The estimating function on the left side of (8) can be expressed as

$$\frac{1}{n}\sum _{i=1}^n{w}_i{\mathrm{x̄}}_i^t(\frac{m_i}{\mathrm{F̂}(y_i)}-\frac{m_i}{F(y_i)})+\frac{1}{n}\sum _{i=1}^n{w}_i{\mathrm{x̄}}_i^t(\frac{m_i}{F(y_i)}-e^{{\mathrm{x̄}}_i\gamma })=-\frac{1}{n}\sum _{i=1}^n\int \frac{w{\mathrm{x̄}}^{t}m{b}_i(y)dV(w,\mathrm{x̄},m,y)}{F(y)}+\frac{1}{n}\sum _{i=1}^n{w}_i{\mathrm{x̄}}_i^t(\frac{m_i}{F(y_i)}-e^{{\mathrm{x̄}}_i\gamma })=\frac{1}{n}\sum _{i=1}^n{e}_i+o_p(n^{-1/2}),$$

where V is the joint probability measure of (w, x̄, m, y) and

$$e_i=-\int \frac{w{\mathrm{x̄}}^{t}m{b}_i(y)dV(w,\mathrm{x̄},m,y)}{F(y)}+w_i{\mathrm{x̄}}_i^t[m_i{F}^{-1}(y_i)-\text{exp}({\mathrm{x̄}}_i\gamma )].$$

Then, by standard procedures, we can show that $\sqrt{n}(\mathrm{\gamma ̂}-\gamma )=n^{-1/2}{\psi }^{-1}{\sum }_i{e}_i+o_p(1)$ with ψ = E[−∂e_i/∂γ]. Therefore, $\sqrt{n}(\mathrm{\gamma ̂}-\gamma )$ converges weakly to the multivariate normal distribution with mean 0 and variance-covariance matrix ψ⁻¹Σ(ψ^t)⁻¹, where Σ represents the variance-covariance matrix of e_i.

Asymptotic Normality of $\sqrt{n}({\mathrm{\Lambda ̂}}_0(t)-{\mathrm{\Lambda }}_0(t))$

The asymptotic normality of $\sqrt{n}({\mathrm{\Lambda ̂}}_0(t)-{\mathrm{\Lambda }}_0(t))$ relies on nomality properties of F̂(t) and γ̂₁. Using similar steps as in the proof of Theorem 1, by substituting Z exp(Xβ) for the latent variable Z in the definition of G, the iid representation of $\sqrt{n}(\mathrm{F̂}(t)-F(t))$ remains the same as F̂(t) − F(t) = n⁻¹ ∑_i F(t)b_i(t) + o_p(n^−1/2).
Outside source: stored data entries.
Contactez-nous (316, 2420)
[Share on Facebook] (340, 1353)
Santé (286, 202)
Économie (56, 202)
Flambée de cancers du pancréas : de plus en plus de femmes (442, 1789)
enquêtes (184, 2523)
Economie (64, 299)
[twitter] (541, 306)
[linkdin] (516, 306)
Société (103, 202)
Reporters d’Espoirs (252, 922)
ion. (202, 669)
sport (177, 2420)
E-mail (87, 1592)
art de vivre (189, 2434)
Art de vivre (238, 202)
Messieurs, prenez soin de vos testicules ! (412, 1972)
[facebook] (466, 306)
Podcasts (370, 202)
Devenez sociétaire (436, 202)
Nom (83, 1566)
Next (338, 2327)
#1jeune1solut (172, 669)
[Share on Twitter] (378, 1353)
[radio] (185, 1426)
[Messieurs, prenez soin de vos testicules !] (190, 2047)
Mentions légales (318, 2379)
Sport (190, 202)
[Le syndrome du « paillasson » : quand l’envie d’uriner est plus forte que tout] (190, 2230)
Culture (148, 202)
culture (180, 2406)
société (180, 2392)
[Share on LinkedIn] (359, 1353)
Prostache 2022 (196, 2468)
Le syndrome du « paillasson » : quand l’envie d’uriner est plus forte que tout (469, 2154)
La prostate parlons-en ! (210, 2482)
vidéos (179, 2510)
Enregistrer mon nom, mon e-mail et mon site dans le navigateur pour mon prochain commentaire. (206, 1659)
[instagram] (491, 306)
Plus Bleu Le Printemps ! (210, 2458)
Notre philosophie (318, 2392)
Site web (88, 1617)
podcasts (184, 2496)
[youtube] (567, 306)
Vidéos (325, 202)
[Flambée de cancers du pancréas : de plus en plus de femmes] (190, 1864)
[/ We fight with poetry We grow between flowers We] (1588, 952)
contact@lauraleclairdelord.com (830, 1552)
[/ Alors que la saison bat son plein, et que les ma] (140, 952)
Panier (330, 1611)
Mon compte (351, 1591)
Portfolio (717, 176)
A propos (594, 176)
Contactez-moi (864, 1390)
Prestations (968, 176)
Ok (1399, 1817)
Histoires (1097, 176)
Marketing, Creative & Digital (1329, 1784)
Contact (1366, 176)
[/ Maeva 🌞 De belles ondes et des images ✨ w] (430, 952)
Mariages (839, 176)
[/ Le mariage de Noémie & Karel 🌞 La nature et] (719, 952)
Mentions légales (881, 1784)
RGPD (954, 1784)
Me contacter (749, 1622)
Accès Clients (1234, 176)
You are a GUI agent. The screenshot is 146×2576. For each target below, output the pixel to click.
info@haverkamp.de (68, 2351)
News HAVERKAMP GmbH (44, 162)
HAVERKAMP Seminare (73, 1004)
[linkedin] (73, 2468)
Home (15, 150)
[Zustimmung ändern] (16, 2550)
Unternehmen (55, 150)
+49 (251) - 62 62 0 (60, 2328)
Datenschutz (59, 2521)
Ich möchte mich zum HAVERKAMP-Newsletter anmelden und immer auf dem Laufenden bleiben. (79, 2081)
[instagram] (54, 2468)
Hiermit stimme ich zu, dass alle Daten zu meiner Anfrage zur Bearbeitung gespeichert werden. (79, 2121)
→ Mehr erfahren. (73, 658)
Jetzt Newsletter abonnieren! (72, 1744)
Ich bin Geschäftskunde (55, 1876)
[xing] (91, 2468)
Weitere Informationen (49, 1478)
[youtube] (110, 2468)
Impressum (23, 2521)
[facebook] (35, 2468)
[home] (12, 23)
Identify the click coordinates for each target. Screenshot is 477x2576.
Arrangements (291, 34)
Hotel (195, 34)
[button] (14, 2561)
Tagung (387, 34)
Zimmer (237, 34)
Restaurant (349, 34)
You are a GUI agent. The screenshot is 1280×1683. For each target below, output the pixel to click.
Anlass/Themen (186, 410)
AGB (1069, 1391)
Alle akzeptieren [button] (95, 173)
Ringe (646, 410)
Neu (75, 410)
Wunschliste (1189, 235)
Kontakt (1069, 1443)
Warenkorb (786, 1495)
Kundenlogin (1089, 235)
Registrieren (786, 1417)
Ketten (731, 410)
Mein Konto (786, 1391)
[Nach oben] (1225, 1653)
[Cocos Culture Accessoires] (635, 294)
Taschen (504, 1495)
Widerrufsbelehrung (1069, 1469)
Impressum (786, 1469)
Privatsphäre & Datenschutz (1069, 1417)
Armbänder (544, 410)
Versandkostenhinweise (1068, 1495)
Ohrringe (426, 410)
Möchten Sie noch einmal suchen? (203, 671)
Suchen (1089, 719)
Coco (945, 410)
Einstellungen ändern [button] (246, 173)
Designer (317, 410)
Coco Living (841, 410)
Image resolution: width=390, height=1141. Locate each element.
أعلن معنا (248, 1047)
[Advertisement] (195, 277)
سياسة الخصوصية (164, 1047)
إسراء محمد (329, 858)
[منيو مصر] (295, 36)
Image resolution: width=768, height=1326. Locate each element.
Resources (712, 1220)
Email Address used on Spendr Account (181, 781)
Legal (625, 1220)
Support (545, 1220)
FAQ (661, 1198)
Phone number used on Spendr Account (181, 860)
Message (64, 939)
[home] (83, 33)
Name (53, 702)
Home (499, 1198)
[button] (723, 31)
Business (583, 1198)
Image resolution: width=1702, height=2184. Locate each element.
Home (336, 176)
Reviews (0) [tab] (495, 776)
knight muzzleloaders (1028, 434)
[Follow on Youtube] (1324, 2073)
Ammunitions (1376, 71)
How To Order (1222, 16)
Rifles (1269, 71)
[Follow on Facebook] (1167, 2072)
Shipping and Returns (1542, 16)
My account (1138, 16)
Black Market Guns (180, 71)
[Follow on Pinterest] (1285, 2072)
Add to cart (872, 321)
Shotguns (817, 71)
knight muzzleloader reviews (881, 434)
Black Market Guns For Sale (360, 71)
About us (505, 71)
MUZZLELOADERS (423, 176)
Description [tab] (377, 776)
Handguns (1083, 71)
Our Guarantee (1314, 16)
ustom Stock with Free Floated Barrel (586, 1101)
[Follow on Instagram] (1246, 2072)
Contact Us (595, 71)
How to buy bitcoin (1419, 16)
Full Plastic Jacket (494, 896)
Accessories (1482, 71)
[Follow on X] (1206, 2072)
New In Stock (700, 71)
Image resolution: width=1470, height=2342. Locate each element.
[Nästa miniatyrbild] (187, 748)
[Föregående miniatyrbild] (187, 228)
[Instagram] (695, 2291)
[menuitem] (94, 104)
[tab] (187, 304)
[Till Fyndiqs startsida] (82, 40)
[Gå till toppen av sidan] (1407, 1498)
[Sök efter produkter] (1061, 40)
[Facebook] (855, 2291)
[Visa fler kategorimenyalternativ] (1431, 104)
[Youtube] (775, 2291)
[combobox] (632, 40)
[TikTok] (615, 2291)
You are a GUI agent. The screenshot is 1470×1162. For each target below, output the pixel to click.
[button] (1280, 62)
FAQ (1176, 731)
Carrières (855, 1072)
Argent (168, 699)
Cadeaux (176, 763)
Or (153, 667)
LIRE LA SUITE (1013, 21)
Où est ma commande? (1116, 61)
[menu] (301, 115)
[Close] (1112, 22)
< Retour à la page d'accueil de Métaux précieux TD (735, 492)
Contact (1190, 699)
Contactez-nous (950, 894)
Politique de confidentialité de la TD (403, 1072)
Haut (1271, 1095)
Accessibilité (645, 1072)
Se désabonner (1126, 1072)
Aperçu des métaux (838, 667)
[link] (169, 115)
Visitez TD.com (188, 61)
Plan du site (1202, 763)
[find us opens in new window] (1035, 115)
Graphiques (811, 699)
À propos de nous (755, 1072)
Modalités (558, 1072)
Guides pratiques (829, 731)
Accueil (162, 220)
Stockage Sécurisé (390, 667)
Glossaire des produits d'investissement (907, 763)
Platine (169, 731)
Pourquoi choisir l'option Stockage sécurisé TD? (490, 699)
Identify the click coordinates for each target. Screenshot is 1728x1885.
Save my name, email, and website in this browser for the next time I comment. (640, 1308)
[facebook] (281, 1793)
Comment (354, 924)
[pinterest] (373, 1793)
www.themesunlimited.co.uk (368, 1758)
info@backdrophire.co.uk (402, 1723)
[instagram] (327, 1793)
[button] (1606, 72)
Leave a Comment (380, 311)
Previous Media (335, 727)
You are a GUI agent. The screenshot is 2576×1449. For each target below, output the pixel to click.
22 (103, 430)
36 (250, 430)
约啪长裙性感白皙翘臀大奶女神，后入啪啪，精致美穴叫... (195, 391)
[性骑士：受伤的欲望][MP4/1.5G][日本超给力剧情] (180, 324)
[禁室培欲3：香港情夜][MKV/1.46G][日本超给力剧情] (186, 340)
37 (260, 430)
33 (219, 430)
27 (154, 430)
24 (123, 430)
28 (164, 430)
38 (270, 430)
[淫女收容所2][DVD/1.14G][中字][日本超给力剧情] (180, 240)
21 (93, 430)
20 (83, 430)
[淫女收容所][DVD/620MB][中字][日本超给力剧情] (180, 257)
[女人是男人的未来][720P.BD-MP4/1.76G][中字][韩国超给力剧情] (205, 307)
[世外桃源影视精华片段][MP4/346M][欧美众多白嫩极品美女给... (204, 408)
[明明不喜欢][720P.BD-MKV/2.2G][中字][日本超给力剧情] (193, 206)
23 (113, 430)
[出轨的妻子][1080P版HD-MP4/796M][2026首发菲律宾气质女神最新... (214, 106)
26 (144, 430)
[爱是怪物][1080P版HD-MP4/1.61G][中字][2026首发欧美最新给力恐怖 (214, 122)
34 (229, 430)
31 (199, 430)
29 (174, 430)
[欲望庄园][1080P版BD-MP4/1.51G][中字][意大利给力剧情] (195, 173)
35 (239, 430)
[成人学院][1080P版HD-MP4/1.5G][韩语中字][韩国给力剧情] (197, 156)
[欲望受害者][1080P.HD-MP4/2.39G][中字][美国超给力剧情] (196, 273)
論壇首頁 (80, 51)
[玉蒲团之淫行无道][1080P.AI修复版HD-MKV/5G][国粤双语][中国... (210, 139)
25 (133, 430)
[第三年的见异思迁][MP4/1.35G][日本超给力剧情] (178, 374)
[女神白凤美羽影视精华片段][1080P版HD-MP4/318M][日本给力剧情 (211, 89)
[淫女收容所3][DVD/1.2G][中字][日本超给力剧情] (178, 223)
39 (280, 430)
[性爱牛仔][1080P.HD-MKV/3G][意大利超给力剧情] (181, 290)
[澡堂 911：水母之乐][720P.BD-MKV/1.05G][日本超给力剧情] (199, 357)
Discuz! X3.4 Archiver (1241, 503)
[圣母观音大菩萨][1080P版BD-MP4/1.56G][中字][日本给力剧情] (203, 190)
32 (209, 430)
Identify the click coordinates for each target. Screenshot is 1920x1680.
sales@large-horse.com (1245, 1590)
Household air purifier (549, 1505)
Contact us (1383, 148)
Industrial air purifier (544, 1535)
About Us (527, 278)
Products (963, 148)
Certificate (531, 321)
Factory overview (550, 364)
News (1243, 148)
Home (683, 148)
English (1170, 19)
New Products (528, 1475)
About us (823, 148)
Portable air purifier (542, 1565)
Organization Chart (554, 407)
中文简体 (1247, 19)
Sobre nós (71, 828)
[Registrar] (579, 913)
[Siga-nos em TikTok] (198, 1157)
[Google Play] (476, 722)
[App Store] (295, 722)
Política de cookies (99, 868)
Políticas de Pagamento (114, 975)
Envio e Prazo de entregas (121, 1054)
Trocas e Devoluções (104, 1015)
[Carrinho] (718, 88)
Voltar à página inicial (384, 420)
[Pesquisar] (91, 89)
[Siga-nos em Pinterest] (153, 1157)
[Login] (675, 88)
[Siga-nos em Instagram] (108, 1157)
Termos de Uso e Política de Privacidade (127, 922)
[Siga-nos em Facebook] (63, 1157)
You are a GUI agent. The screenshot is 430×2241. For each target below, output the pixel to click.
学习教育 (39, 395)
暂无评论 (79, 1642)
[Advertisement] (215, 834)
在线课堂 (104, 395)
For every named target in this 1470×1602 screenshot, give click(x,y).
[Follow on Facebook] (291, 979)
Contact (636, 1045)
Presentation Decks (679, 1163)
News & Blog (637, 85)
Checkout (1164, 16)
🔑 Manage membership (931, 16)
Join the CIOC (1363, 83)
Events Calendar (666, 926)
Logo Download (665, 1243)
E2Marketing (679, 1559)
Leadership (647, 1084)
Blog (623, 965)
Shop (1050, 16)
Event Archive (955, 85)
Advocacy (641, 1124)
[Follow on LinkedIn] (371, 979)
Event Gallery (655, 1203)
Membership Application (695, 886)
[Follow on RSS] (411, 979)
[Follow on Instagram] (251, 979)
Thus

$$\sqrt{n}({\mathrm{\Lambda ̂}}_0(t)-{\mathrm{\Lambda }}_0(t))=\sqrt{n}\mathrm{F̂}(t)(\text{exp}({\mathrm{\gamma ̂}}_1)-\text{exp}({\gamma }_1))+\sqrt{n}\text{exp}({\gamma }_1)(\mathrm{F̂}(t)-F(t))=\sqrt{n}F(t)(\text{exp}({\mathrm{\gamma ̂}}_1)-\text{exp}({\gamma }_1))+\sqrt{n}\text{exp}({\gamma }_1)(\mathrm{F̂}(t)-F(t))+o_p(1)=n^{-1/2}F(t)\text{exp}({\gamma }_1)\sum _{i=1}^n\{f_i+b_i(t)\}+o_p(1),$$

where f_i is the first entry of the vector function ψ⁻¹e_i. It follows that $\sqrt{n}({\mathrm{\Lambda ̂}}_0(t)-{\mathrm{\Lambda }}_0(t))$ converges weakly to the normal distribution with variance F²(t) exp(2γ₁)E[(f_i + b_i (t))²].